Engineered Tissue Folding by Mechanical Compaction of the Mesenchyme

• Published in: Developmental cell Vol. 44; no. 2; pp. 165 - 178.e6
• Main Authors: Hughes, Alex J., Miyazaki, Hikaru, Coyle, Maxwell C., Zhang, Jesse, Laurie, Matthew T., Chu, Daniel, Vavrušová, Zuzana, Schneider, Richard A., Klein, Ophir D., Gartner, Zev J.
• Format: Journal Article
• Language: English
• Published: United States Elsevier Inc 22.01.2018
• Subjects: Animals; Chick Embryo; Extracellular Matrix - physiology; Finite Element Analysis; intestinal villi; Intestines - embryology; mechanobiology; mesenchymal condensation; Mesoderm - anatomy & histology; Mesoderm - cytology; Mice; Skin - embryology; smart materials; soft matter; soft robotics; synthetic biology; Tissue Engineering; tissue folding; mechanobiology; synthetic biology; tissue engineering; soft matter; tissue folding; soft robotics; smart materials; mesenchymal condensation; intestinal villi
• ISSN: 1534-5807; 1878-1551
• DOI: 10.1016/j.devcel.2017.12.004

Many tissues fold into complex shapes during development.

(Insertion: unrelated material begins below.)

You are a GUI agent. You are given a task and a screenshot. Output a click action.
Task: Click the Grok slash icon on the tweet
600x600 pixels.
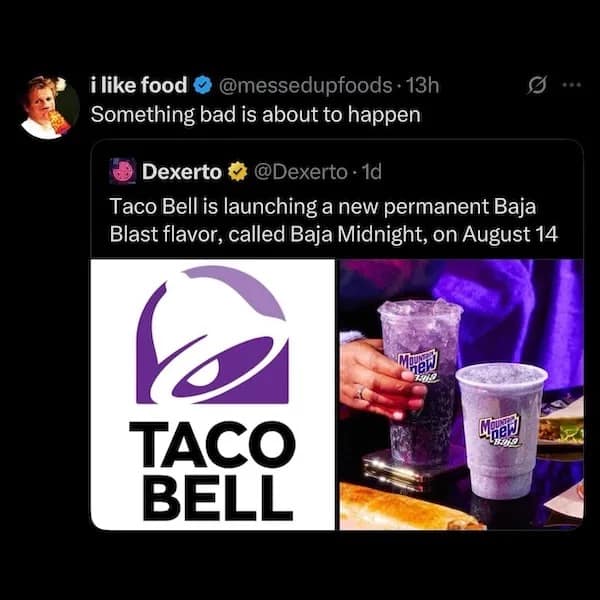pyautogui.click(x=536, y=86)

Controlling this process in vitro would represent an important advance for tissue engineering. We use embryonic tissue explants, finite element modeling, and 3D cell-patterning techniques to show that mechanical compaction of the extracellular matrix during mesenchymal condensation is sufficient to drive tissue folding along programmed trajectories. The process requires cell contractility, generates strains at tissue interfaces, and causes patterns of collagen alignment around and between condensates. Aligned collagen fibers support elevated tensions that promote the folding of interfaces along paths that can be predicted by modeling. We demonstrate the robustness and versatility of this strategy for sculpting tissue interfaces by directing the morphogenesis of a variety of folded tissue forms from patterns of mesenchymal condensates. These studies provide insight into the active mechanical properties of the embryonic mesenchyme and establish engineering strategies for more robustly directing tissue morphogenesis ex vivo. [Display omitted] •Mesenchymal condensation involves myosin II-dependent compaction of ECM•Reconstituted condensates compact ECM and drive curvature at tissue interfaces•Finite element modeling of condensation mechanics predicts tissue folding patterns•Arrays of condensates encode complex curvature profiles of reconstituted tissues A key challenge for tissue engineering is to harness the organizational principles that generate complex tissue topography in vivo. Hughes et al. find that mesenchymal compaction processes are sufficient to generate curvature at tissue interfaces and develop a framework to engineer curvature trajectories of reconstituted tissues via patterns of mesenchymal condensates.